EXERCISE DATA:
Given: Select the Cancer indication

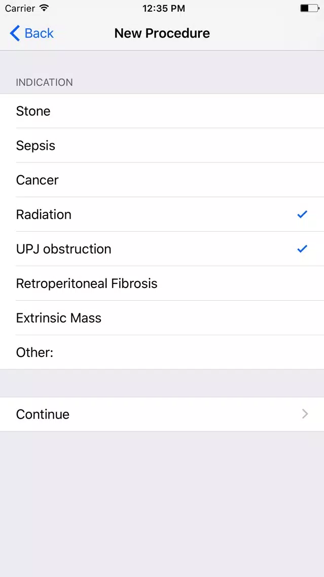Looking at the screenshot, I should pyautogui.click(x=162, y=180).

...

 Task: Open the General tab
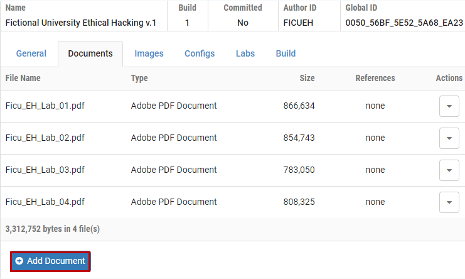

==

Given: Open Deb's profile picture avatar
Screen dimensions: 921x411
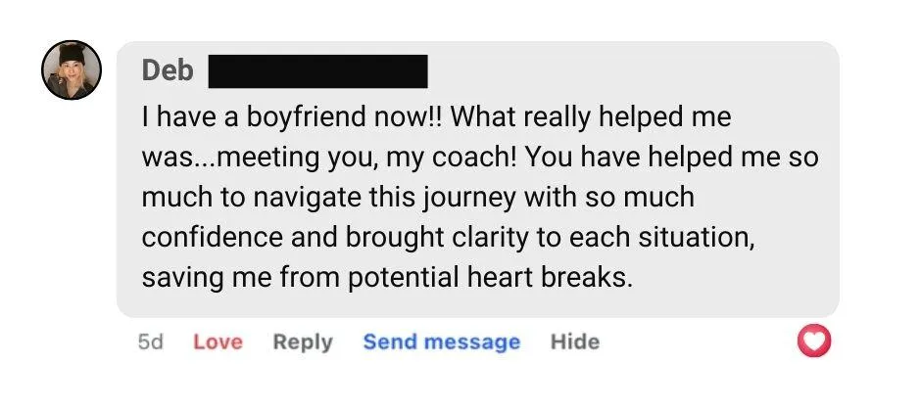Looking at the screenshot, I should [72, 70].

WORK TO COMPLETE: Extract from the data every line where "Open" shows up.

TASK RESULT:
 Task: Open the General tab
Given: Open Deb's profile picture avatar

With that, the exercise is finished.